# [WORK REQUIRED]
Your task is to transcribe, word for word, the line containing "Click the RPM column header" and all lines that follow it to the end of the entries. Leave out the pictures.

# [DATASET EXCERPTS]
________
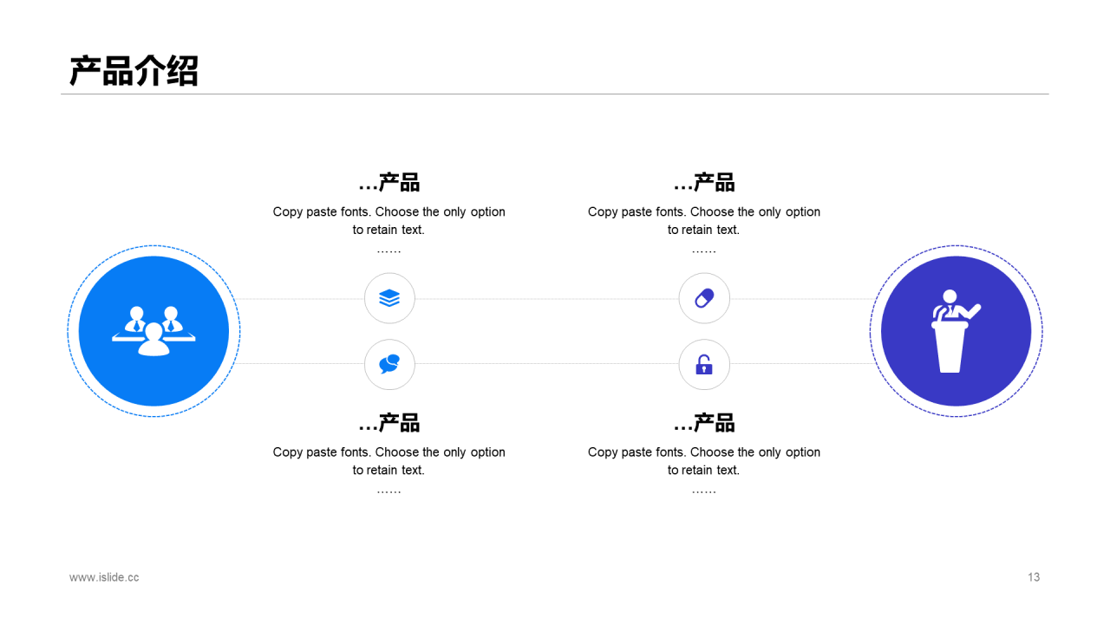Click the bottom-right …产品 heading
The image size is (1110, 624).
(x=704, y=423)
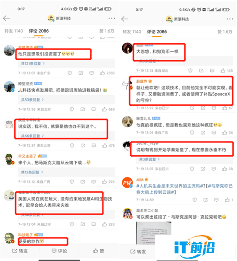This screenshot has height=261, width=237.
Task: Expand 共121条回复 replies
Action: coord(33,63)
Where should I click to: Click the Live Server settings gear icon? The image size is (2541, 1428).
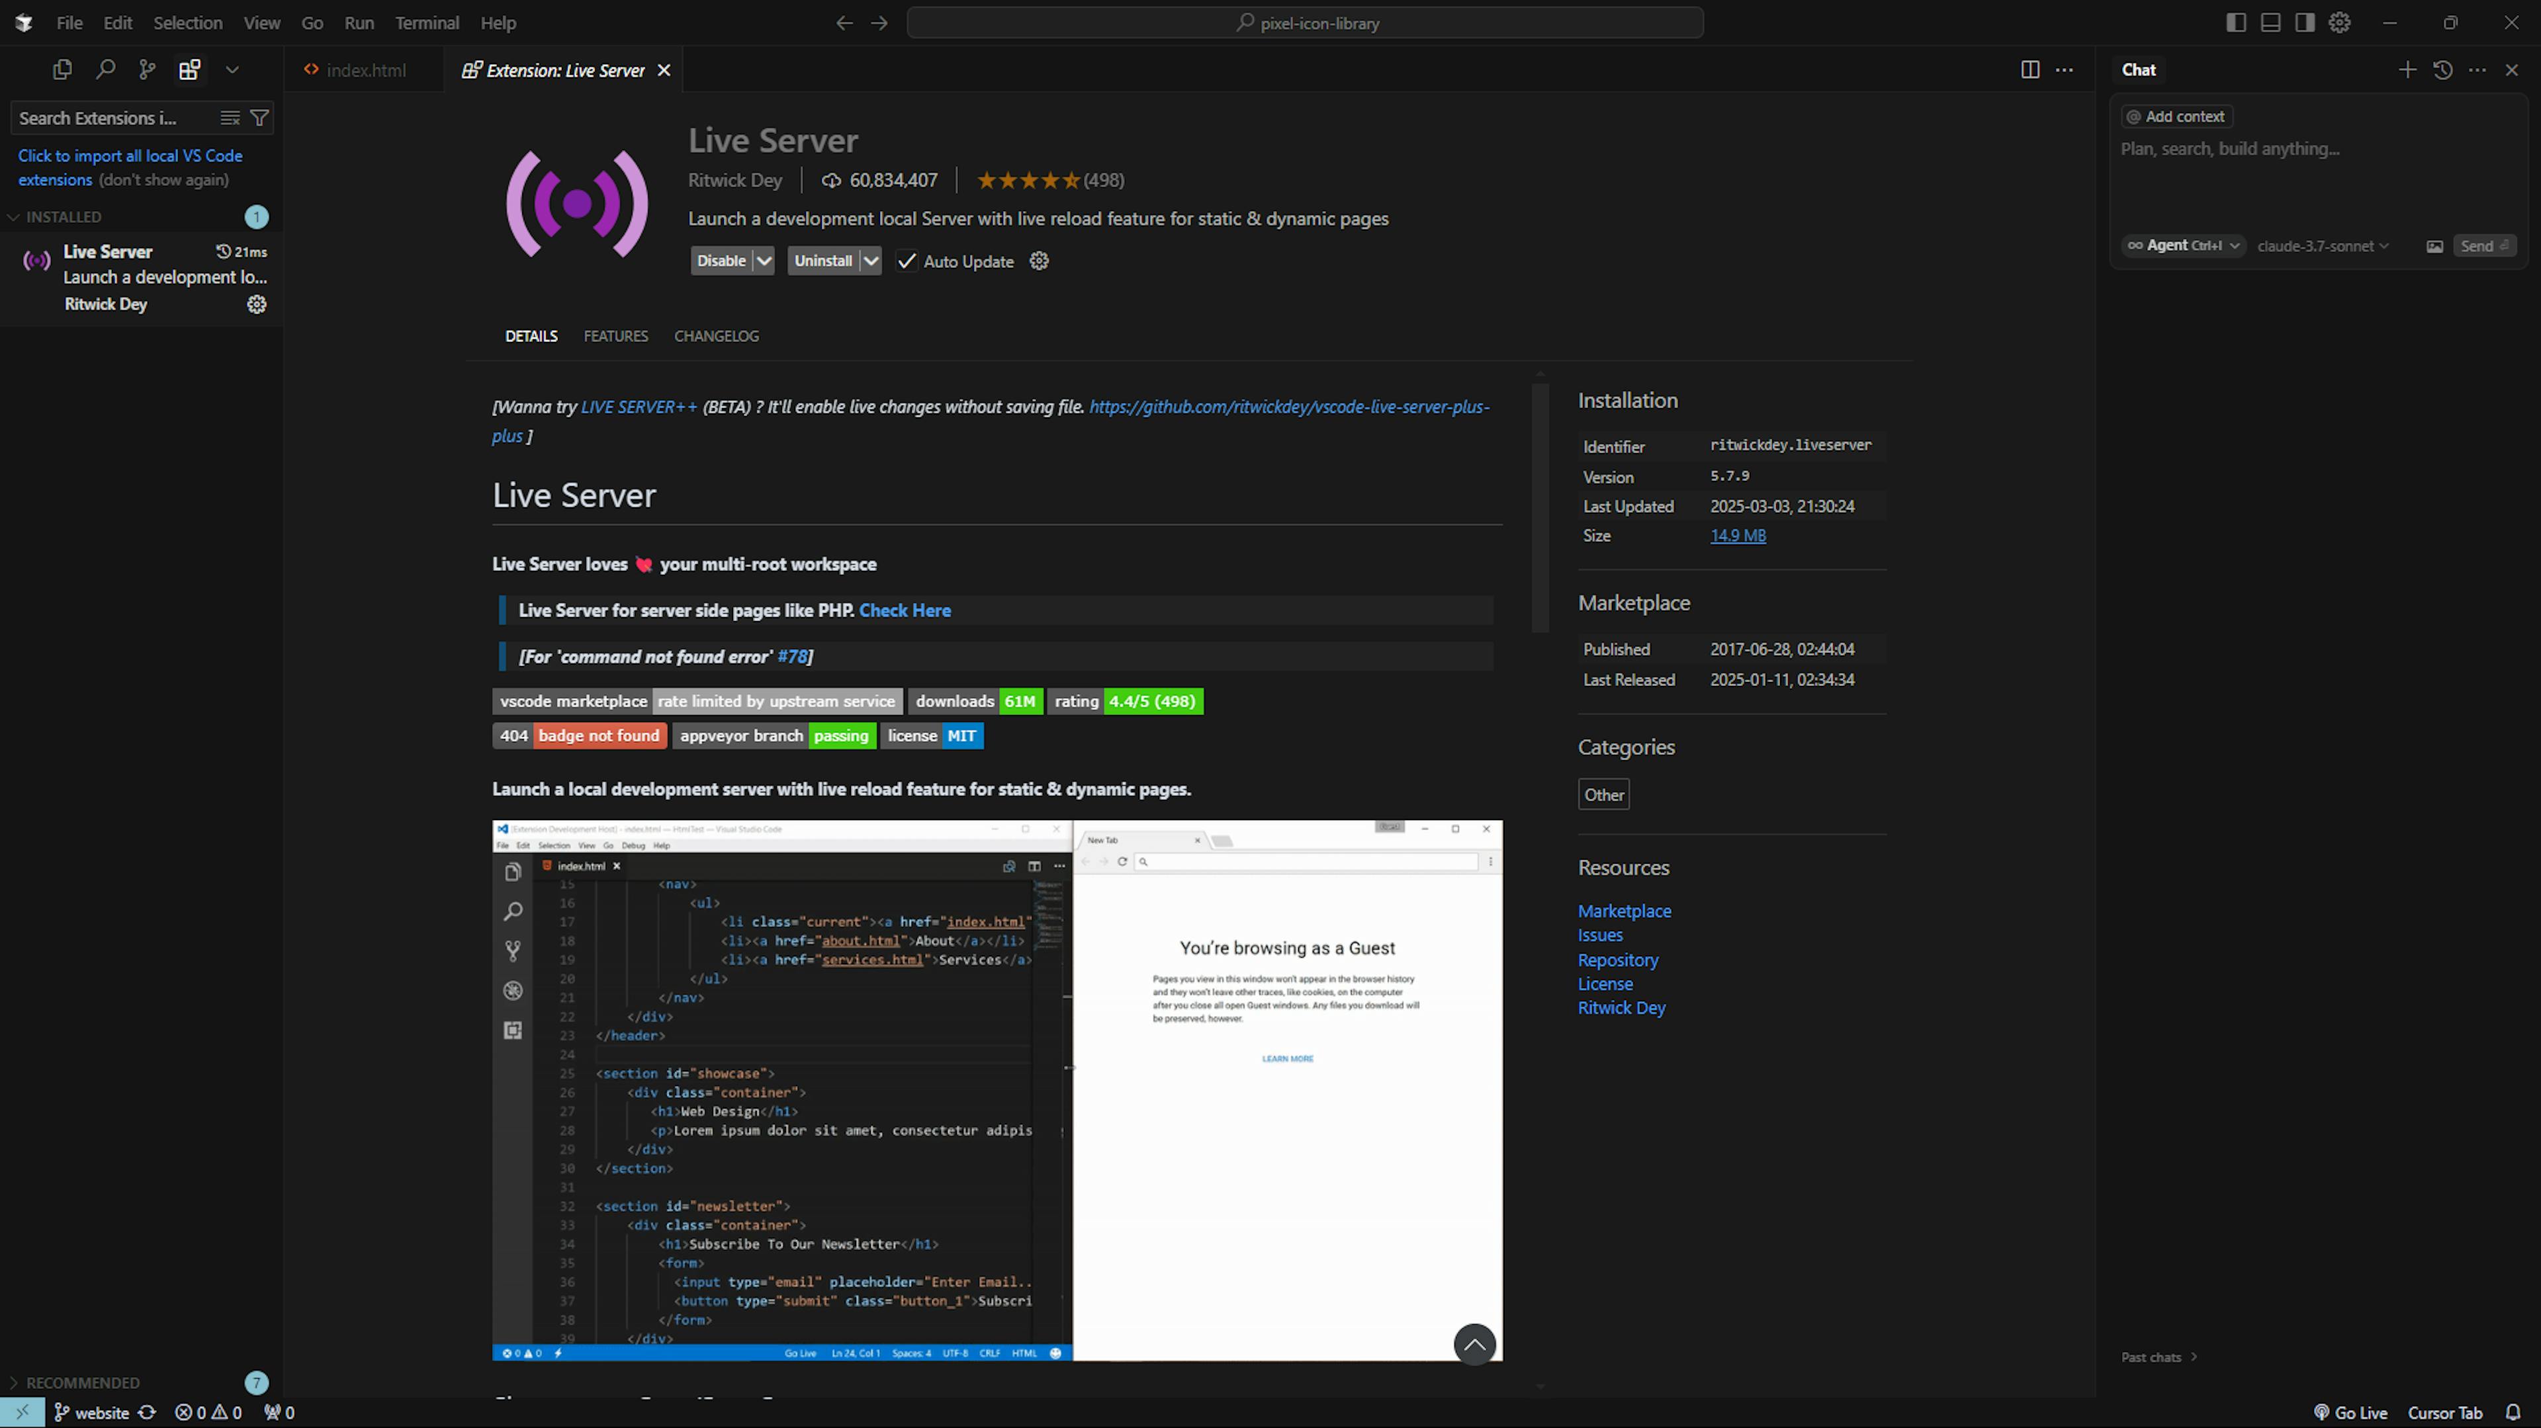point(256,304)
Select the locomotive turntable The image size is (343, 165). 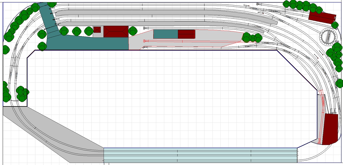coord(327,36)
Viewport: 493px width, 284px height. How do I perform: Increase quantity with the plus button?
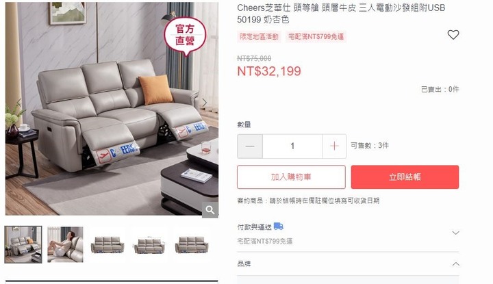[x=335, y=146]
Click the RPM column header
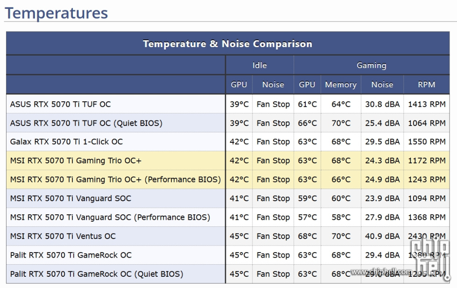Viewport: 457px width, 288px height. (426, 84)
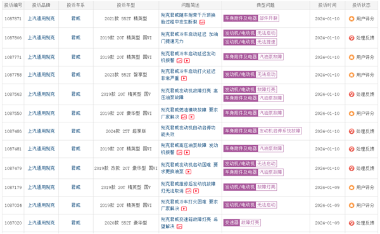380x234 pixels.
Task: Open 上汽通用别克 brand link for complaint 1087871
Action: tap(41, 18)
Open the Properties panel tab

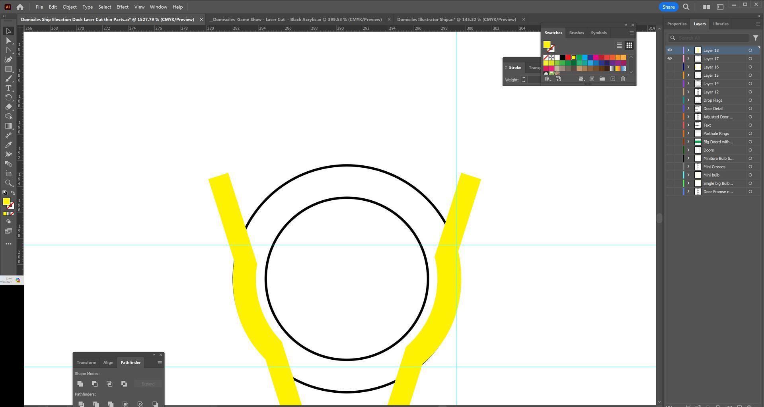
________
# [YOUR SOLUTION]
Click the RPM column header
Viewport: 457px width, 288px height. (426, 84)
380x234 pixels.
Task: Open 上汽通用别克 brand link for complaint 1087871
Action: tap(41, 18)
Open the Properties panel tab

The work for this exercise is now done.